An exact copy of the lines from the start of the material below through the line containing "Screen dimensions: 382x250" is the required answer, and it includes no pictures.

Start of DATA UNDER STUDY

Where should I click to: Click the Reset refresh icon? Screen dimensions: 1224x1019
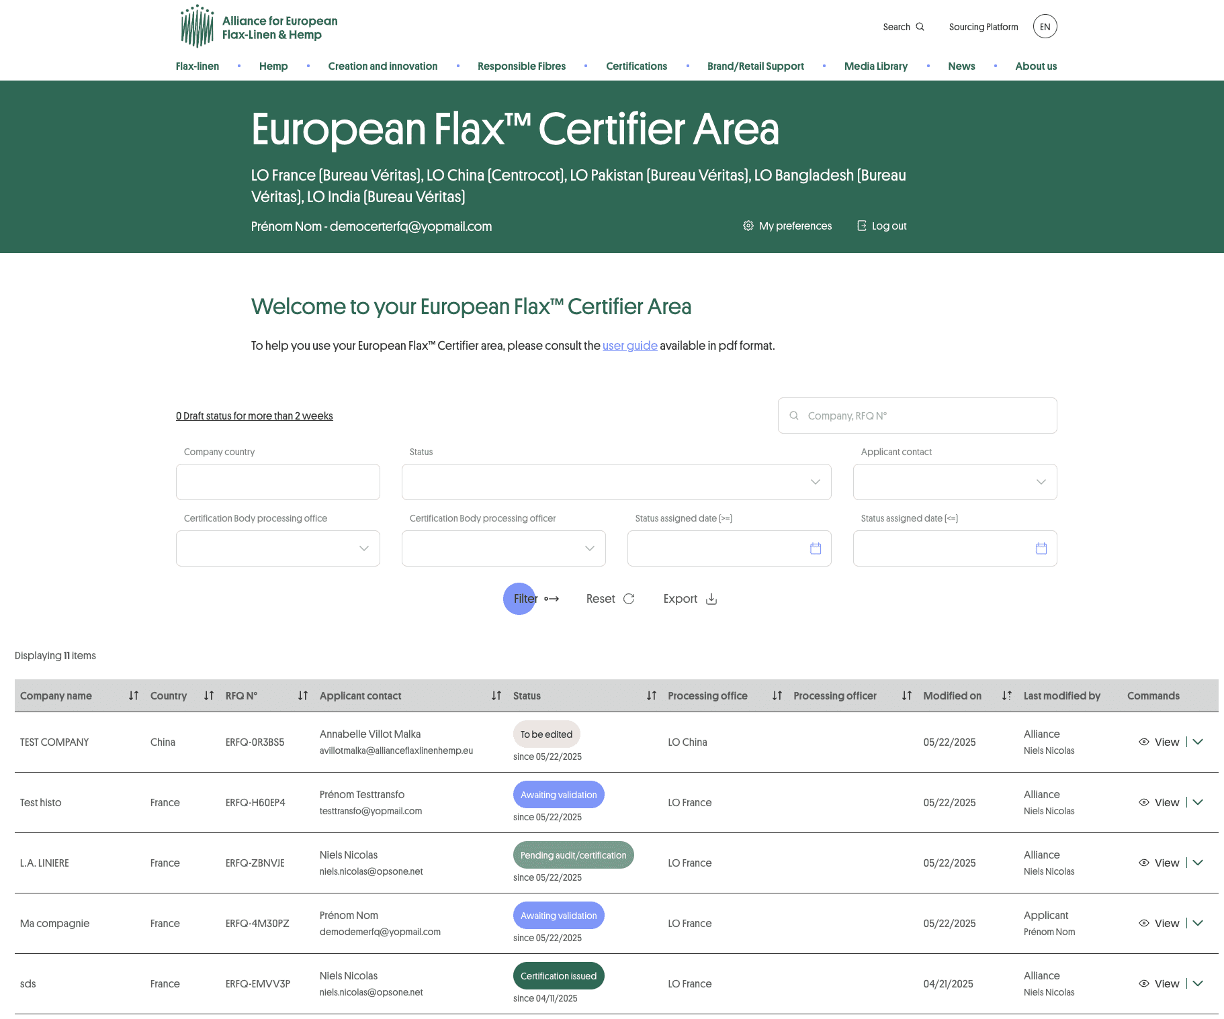tap(629, 599)
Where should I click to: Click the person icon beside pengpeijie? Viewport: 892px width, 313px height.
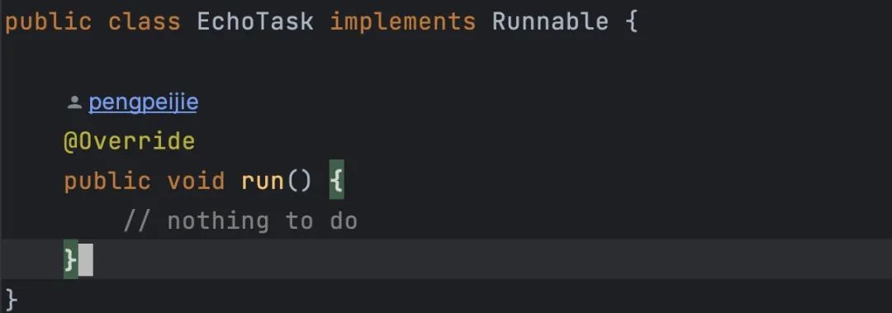[x=74, y=103]
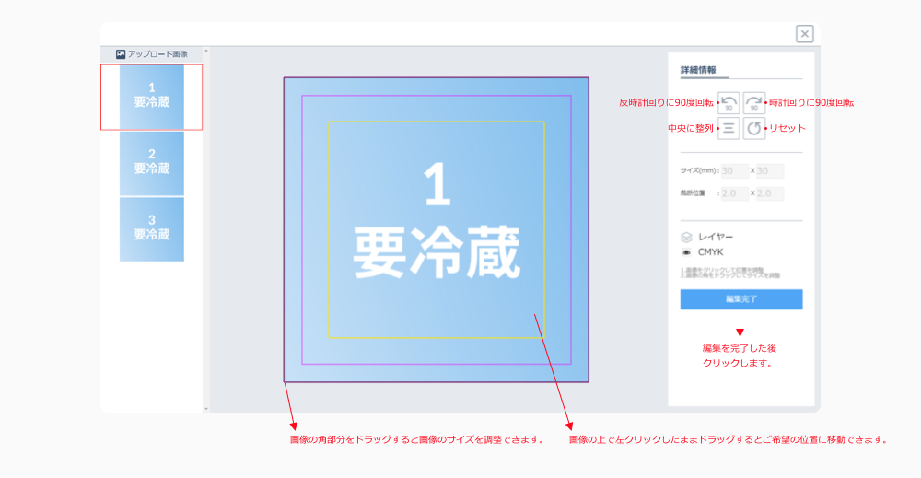Align image to center (中央に整列)
Viewport: 921px width, 478px height.
click(x=729, y=128)
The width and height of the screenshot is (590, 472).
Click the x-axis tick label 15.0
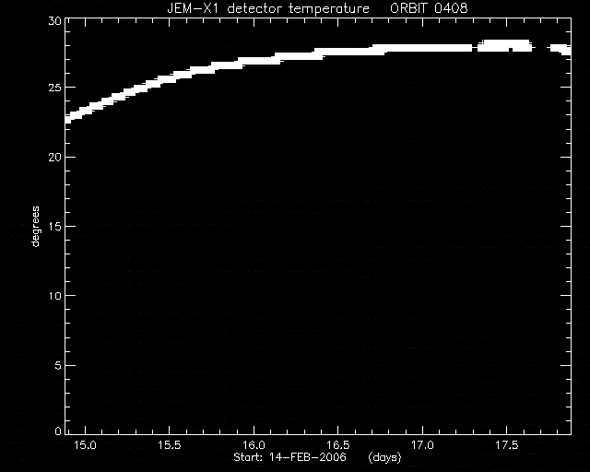point(85,445)
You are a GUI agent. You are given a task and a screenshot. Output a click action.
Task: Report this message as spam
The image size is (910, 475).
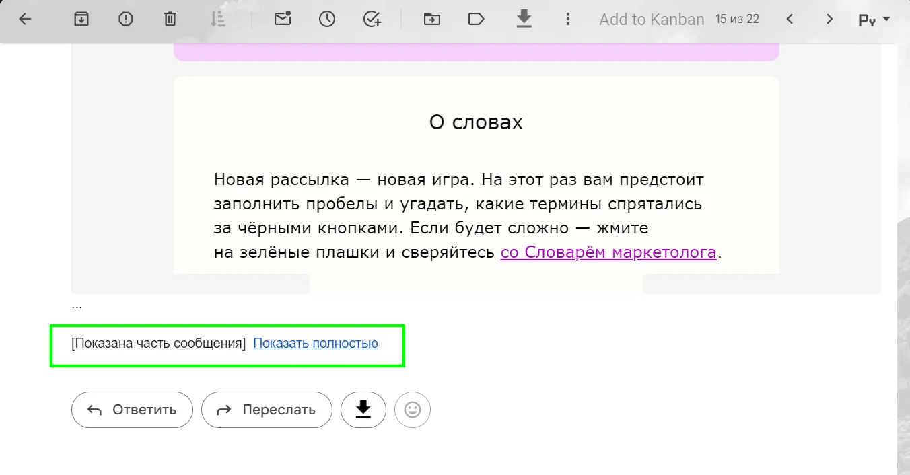point(126,20)
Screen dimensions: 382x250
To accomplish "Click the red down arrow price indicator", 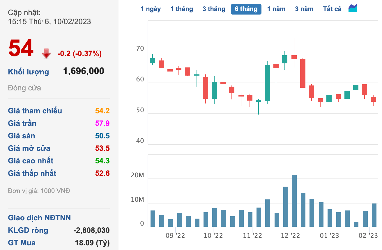I will (x=46, y=53).
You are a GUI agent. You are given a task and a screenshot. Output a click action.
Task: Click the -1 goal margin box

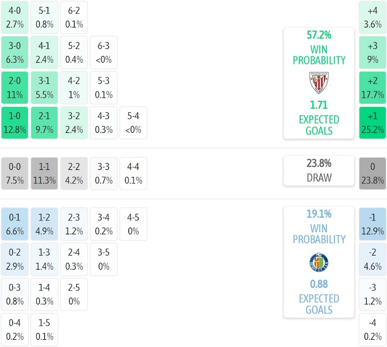tap(372, 224)
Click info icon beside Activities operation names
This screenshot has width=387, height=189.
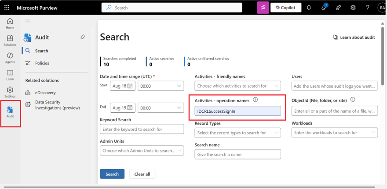255,100
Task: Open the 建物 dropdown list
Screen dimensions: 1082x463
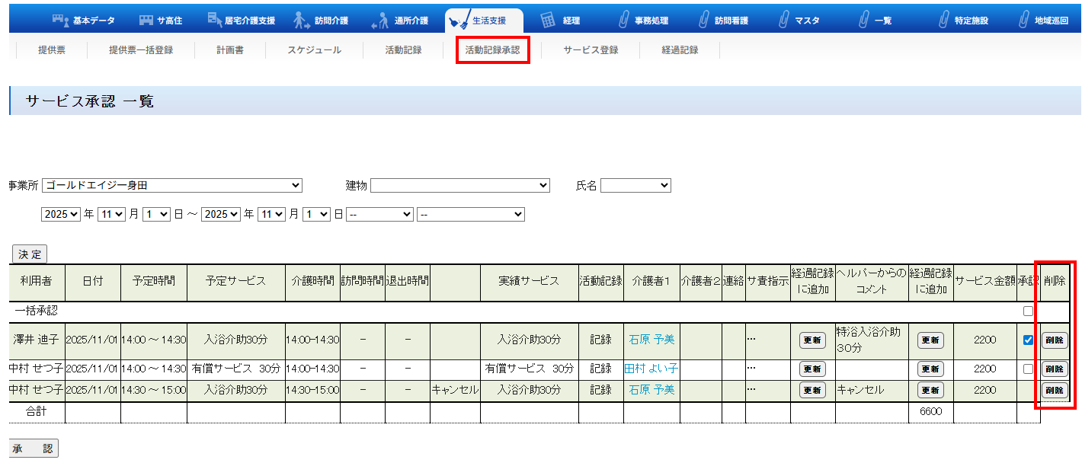Action: pos(459,185)
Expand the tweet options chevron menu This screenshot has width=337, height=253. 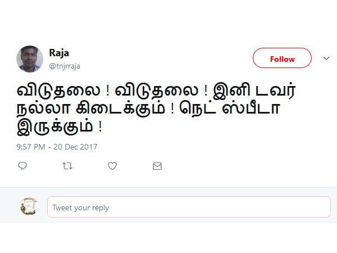coord(326,58)
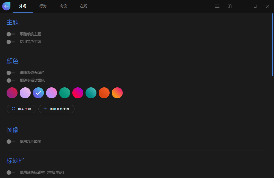The image size is (274, 178).
Task: Open the 高级 settings tab
Action: coord(63,6)
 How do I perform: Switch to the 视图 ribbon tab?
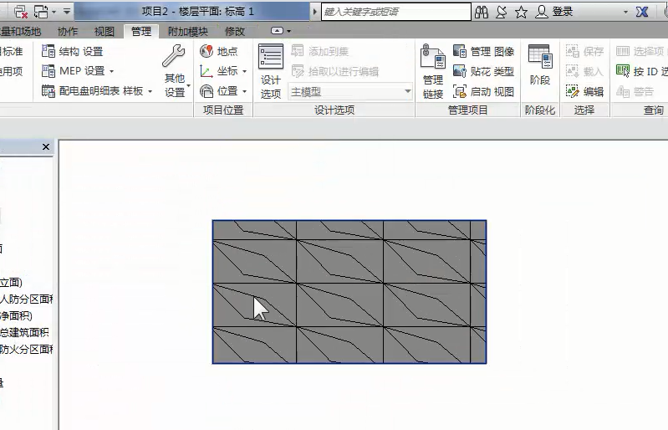(x=105, y=32)
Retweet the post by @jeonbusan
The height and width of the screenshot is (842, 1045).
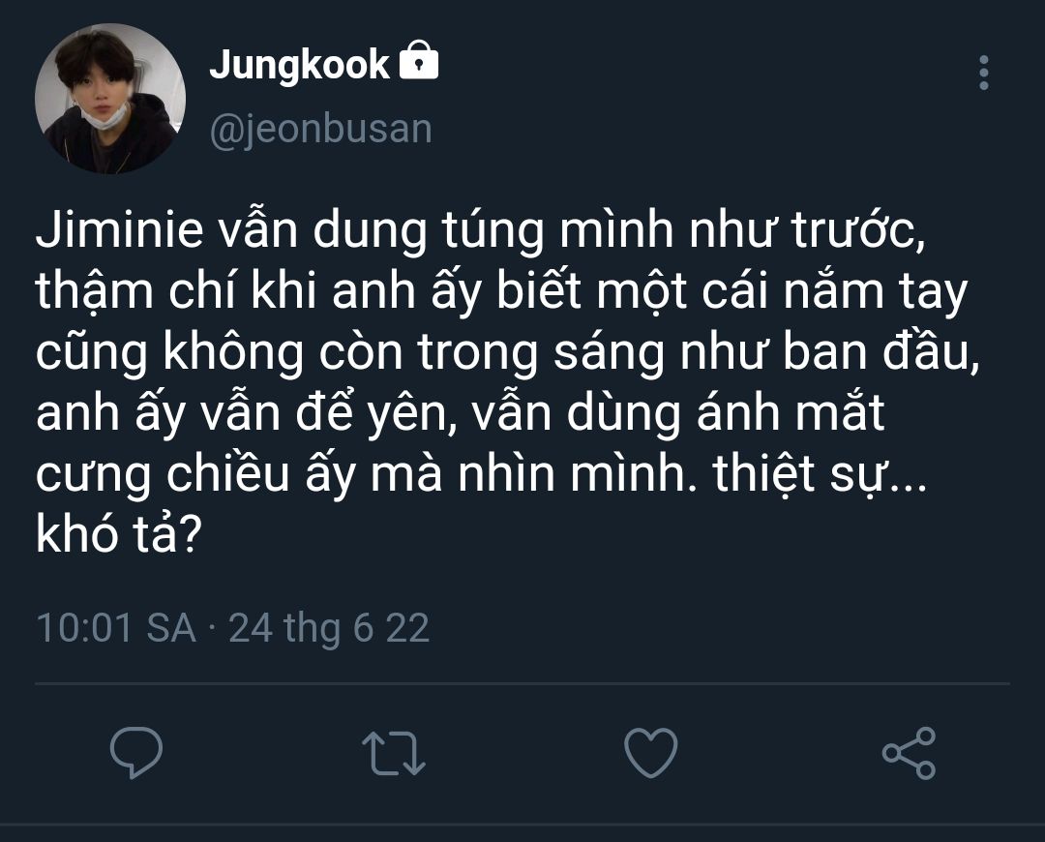tap(393, 753)
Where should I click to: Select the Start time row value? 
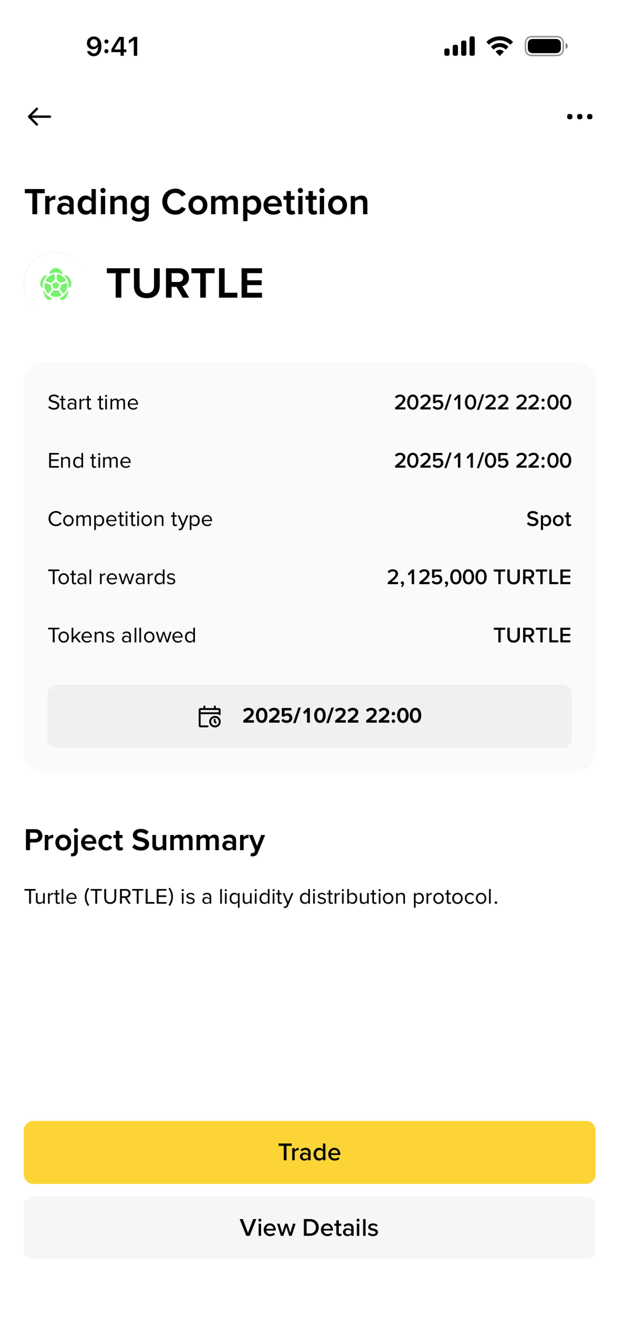482,402
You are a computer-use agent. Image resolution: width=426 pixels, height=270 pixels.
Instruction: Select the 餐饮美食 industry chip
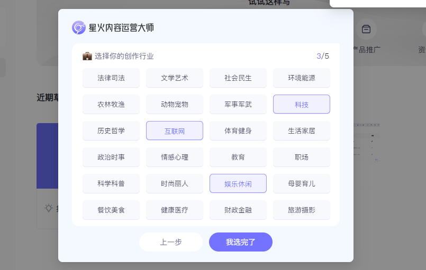[111, 210]
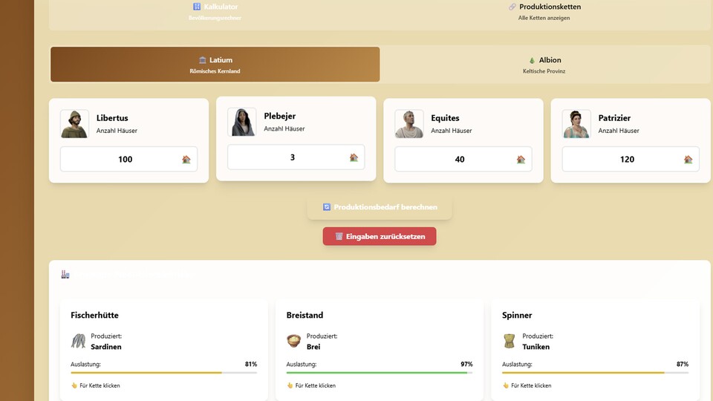Click the house icon in the Patrizier field
Screen dimensions: 713x401
click(688, 159)
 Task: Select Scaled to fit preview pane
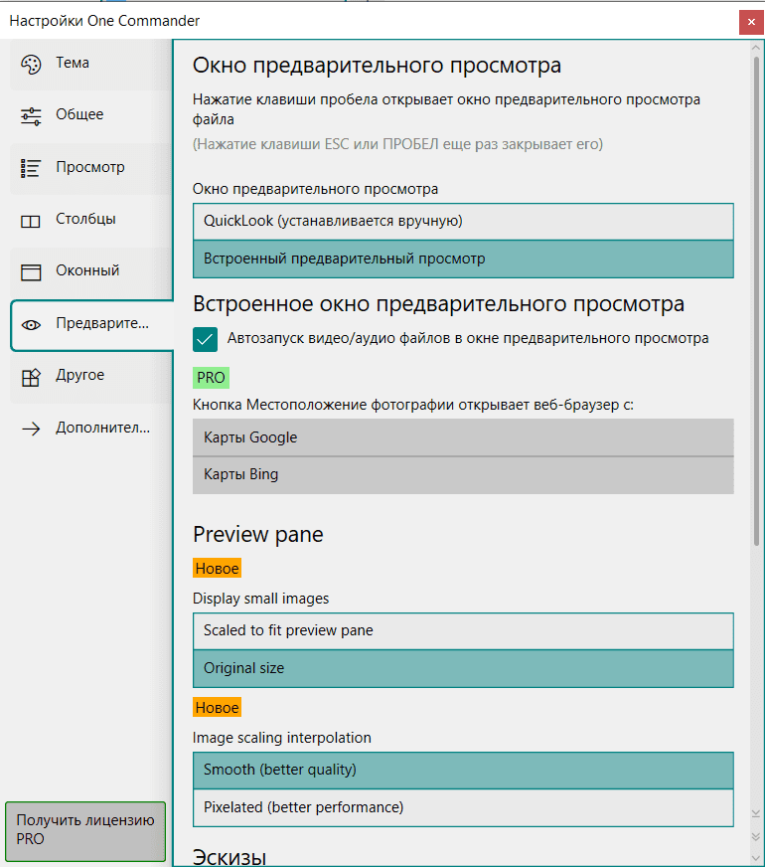(x=463, y=630)
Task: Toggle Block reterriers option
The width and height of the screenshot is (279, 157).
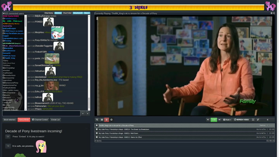Action: (x=10, y=120)
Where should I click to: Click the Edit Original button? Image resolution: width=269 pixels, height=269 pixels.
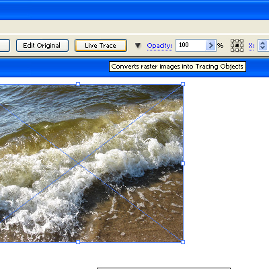point(42,46)
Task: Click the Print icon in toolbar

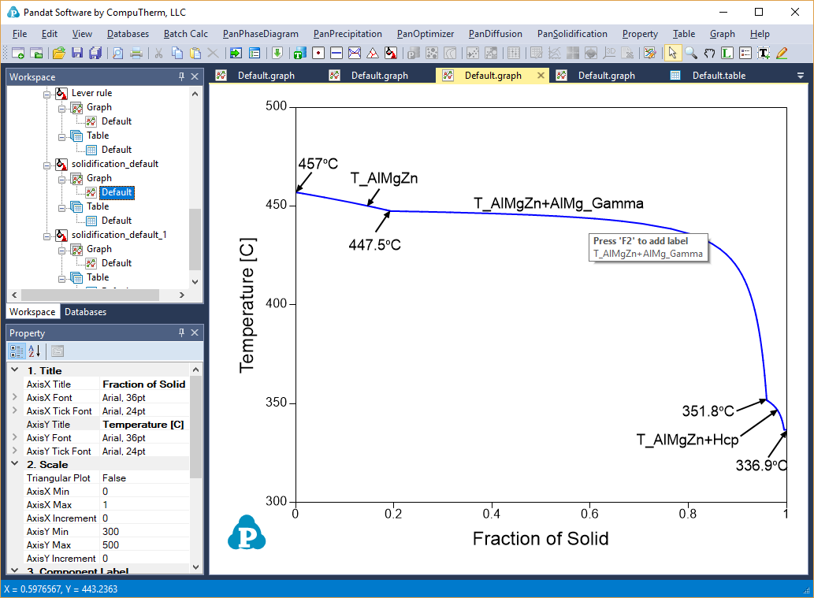Action: pos(136,53)
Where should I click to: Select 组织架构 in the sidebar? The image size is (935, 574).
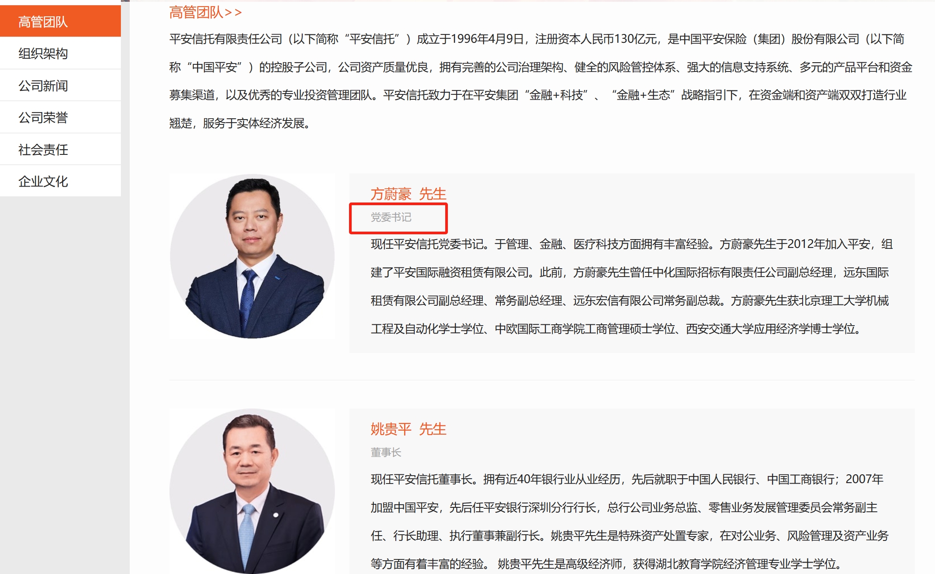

End of DATA UNDER STUDY

COMPLETED TASK>
Where should I click to: Click the Reset refresh icon? Screen dimensions: 1224x1019
tap(629, 599)
Where should I click to: Click the person icon beside pengpeijie? Viewport: 892px width, 313px height.
[x=74, y=103]
Align image to center (中央に整列)
Viewport: 921px width, 478px height.
click(x=729, y=128)
The width and height of the screenshot is (590, 472).
Click the x-axis tick label 15.0
point(85,445)
You are a GUI agent. You are given a task and a screenshot. Output a click action.
Task: Report this message as spam
The image size is (910, 475).
point(126,20)
Screen dimensions: 382x250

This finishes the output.